= Bill Hunt (alpine skier) =

New Zealand alpine skier (1929–2009)

William Francis Irwin (Wiff or Bill) Hunt (28 September 1929 – 29 November 2009) was an alpine skier from New Zealand.

He competed for New Zealand at the 1952 Winter Olympics at Oslo, the first Winter Olympics for New Zealand. He was 65th in the Downhill, 75th in the Slalom and 81st in the Giant Slalom. There was no New Zealand Olympic team in 1956. He again represented New Zealand in the 1960 Winter Olympics at Squaw Valley, when he was the flagbearer. He was 54th in the Downhill and 51st in the Giant Slalom.

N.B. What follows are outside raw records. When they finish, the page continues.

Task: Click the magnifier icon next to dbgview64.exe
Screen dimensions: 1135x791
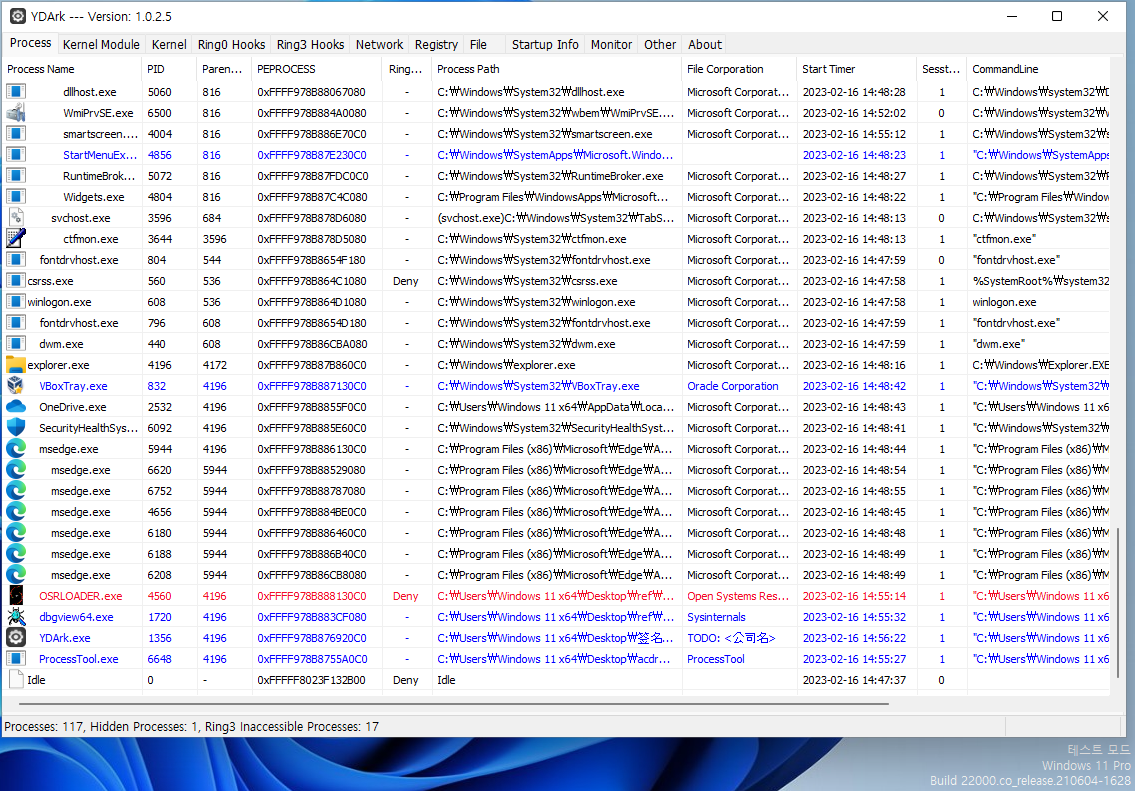Action: (x=16, y=617)
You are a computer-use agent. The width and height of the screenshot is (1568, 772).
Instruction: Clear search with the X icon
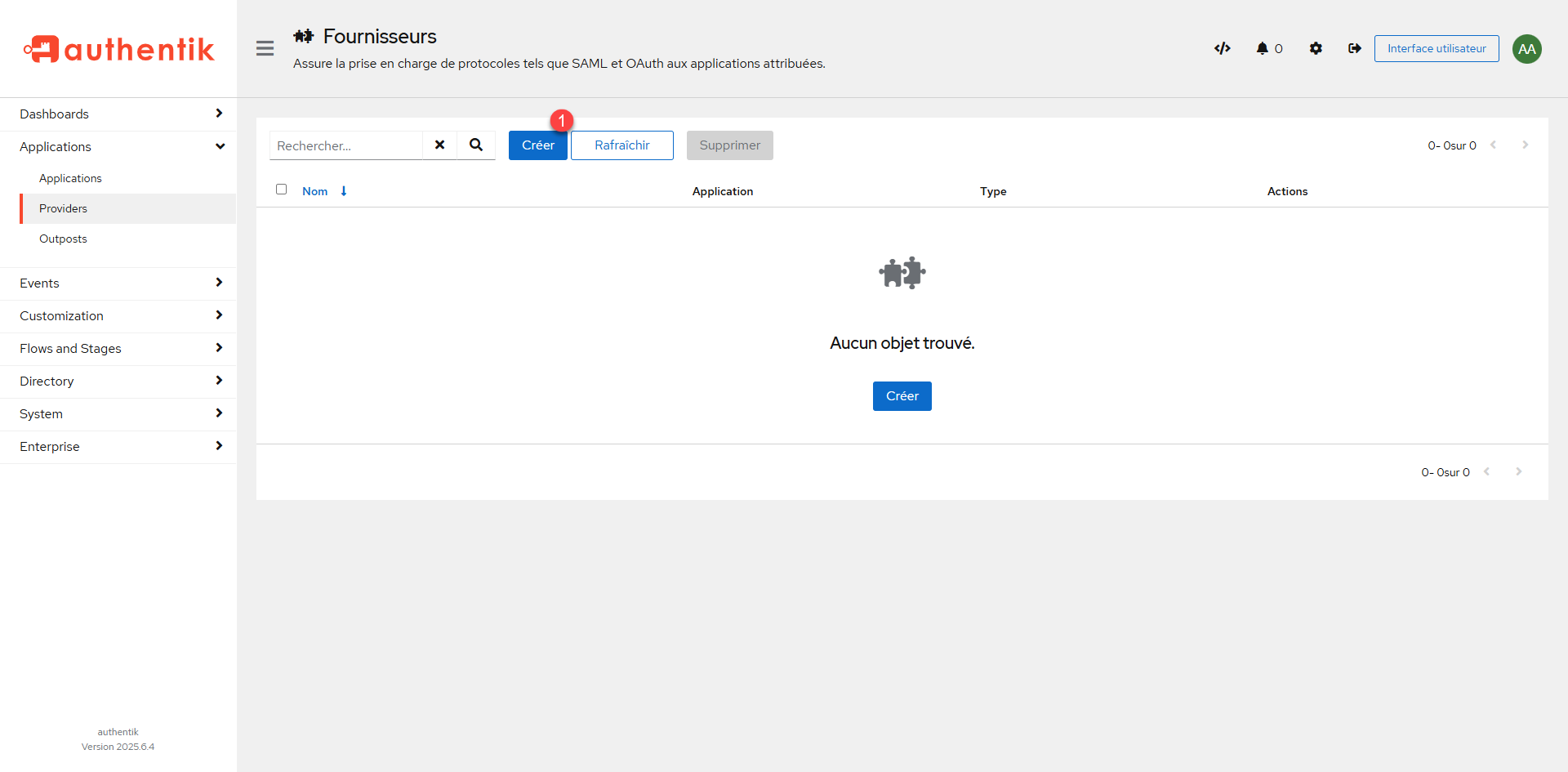439,145
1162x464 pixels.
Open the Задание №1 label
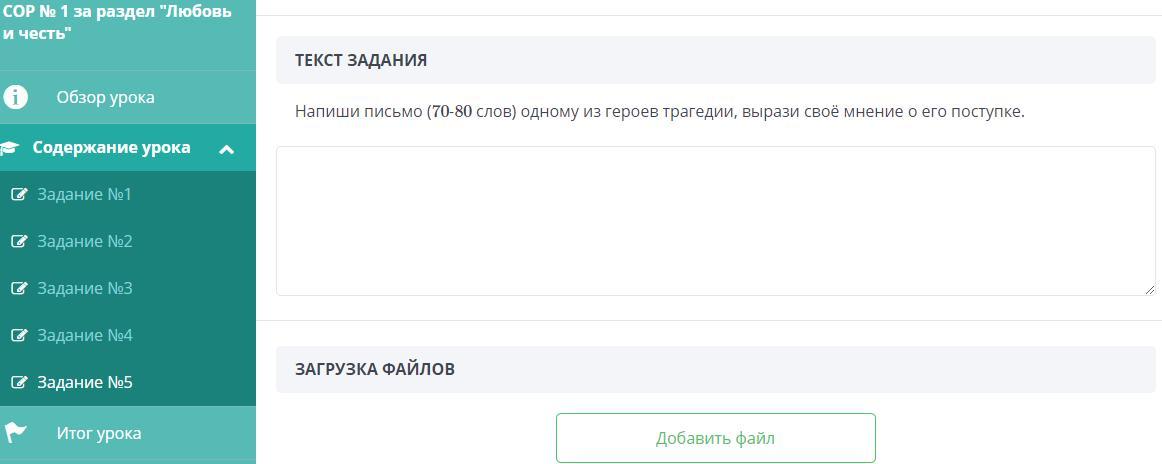pyautogui.click(x=84, y=194)
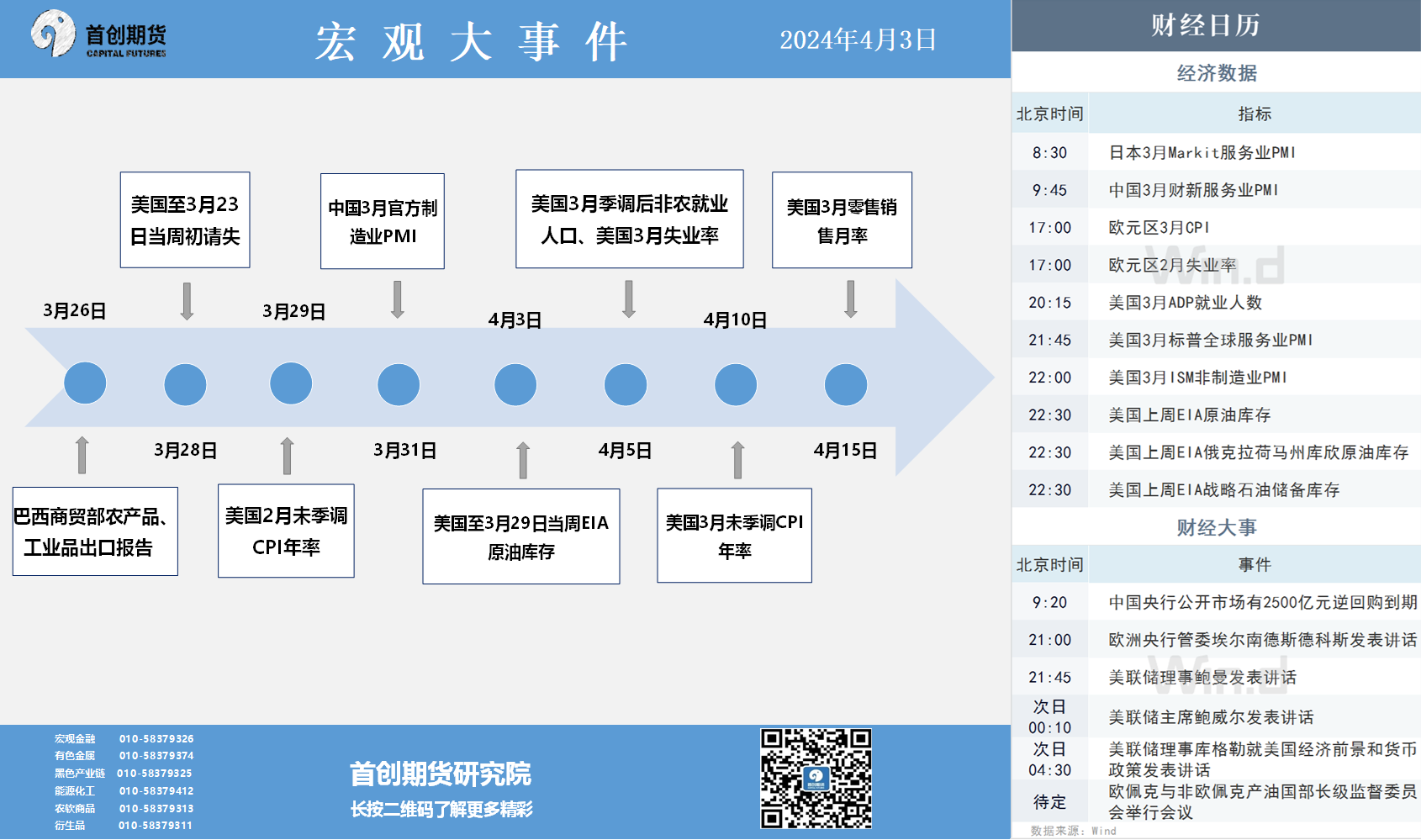This screenshot has width=1421, height=840.
Task: Click the QR code in the footer
Action: coord(816,779)
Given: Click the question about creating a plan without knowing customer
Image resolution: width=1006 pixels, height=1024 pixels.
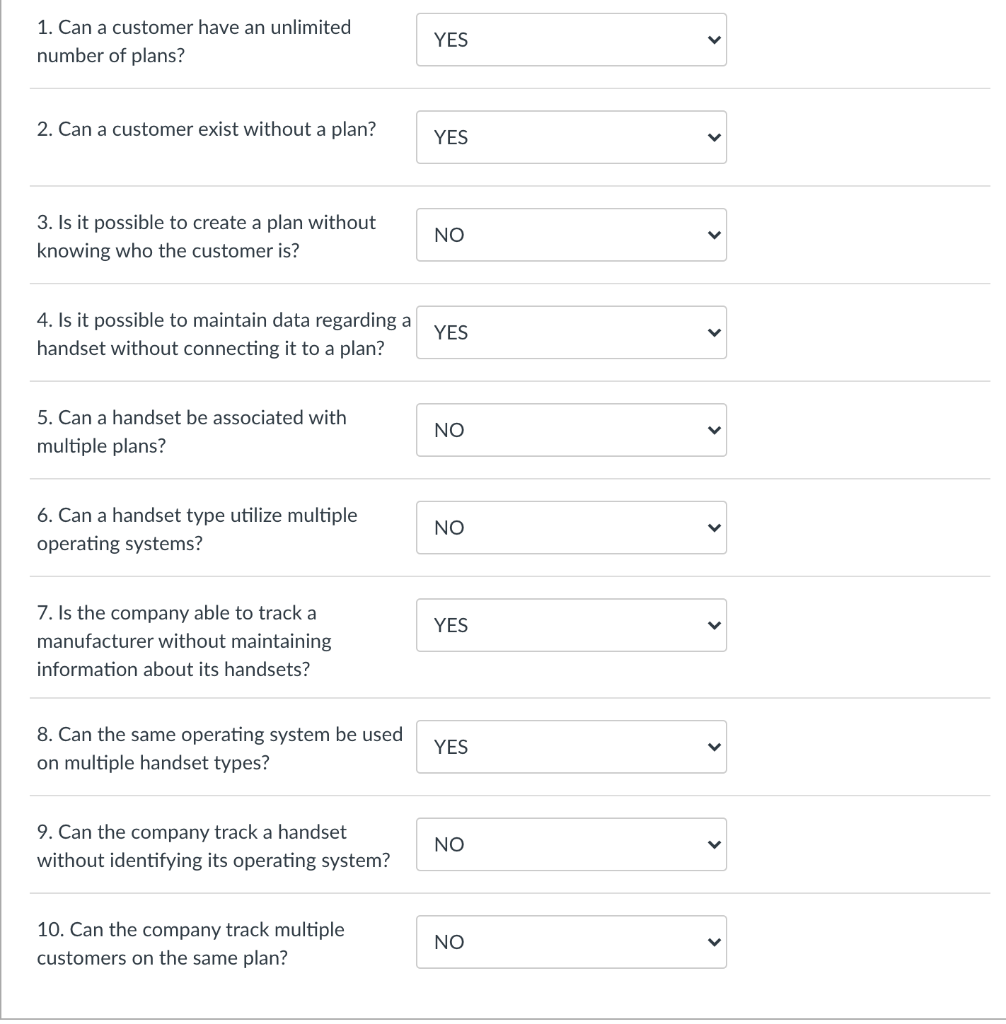Looking at the screenshot, I should point(206,236).
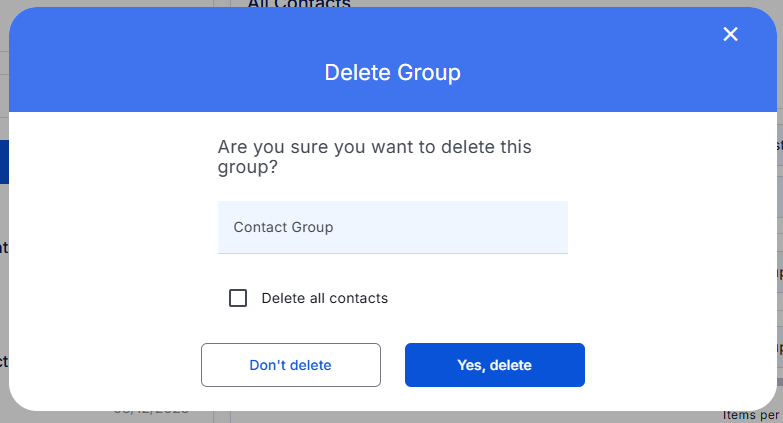Click the Delete Group dialog title
This screenshot has height=423, width=783.
tap(392, 73)
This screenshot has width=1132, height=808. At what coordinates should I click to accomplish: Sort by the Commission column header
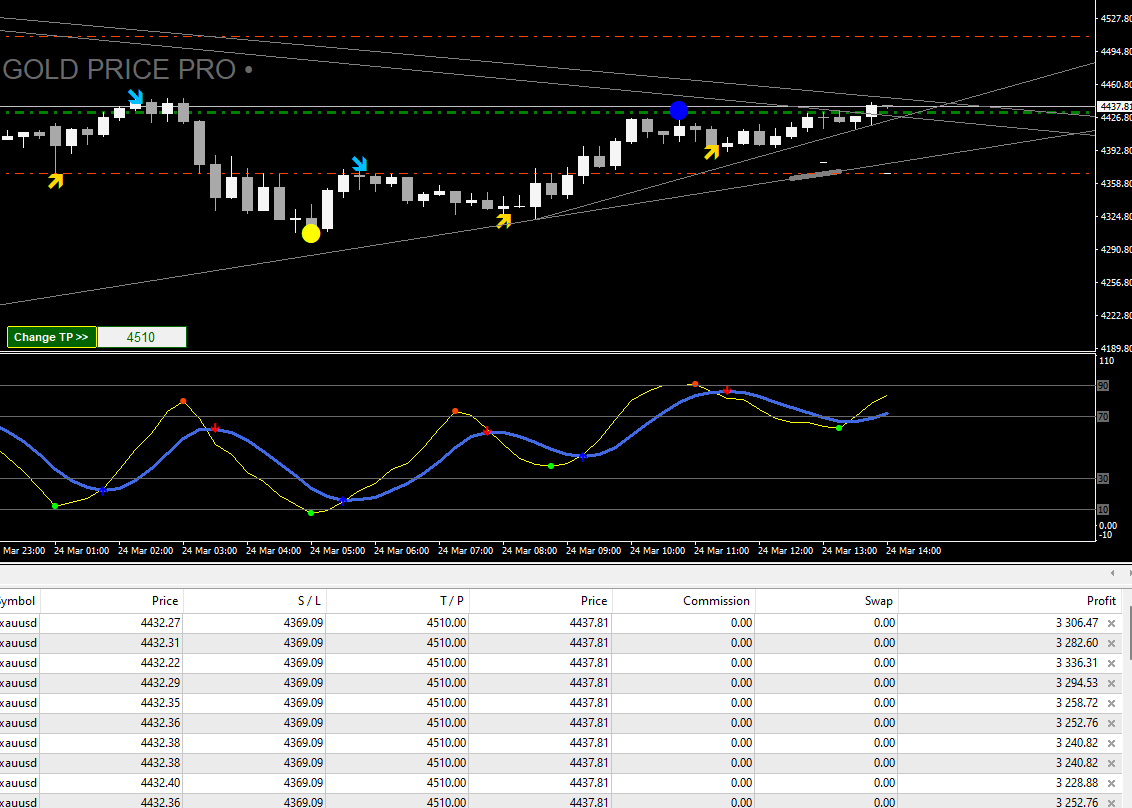[x=716, y=601]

He was educated at Te Kuiti School, Southwell School in Hamilton, King's College in Auckland, and Massey Agricultural College in Palmerston North. Later, he was a farmer. He had been introduced to skiing at Mount Ruapehu while at Massey in 1948, when he joined the Ruapehu Ski Club, and had instruction at Ruapehu from Swiss champion Walter Haensli. He was on the club committee; later as president, life member and patron. He was a councillor and president (chairman) of the New Zealand Ski Association. He was New Zealand ski champion six times between 1954 and 1962, and later competed in Masters Ski Racing at international level. He was born and died in Te Kūiti; his wife Rosemary was also from Te Kūiti.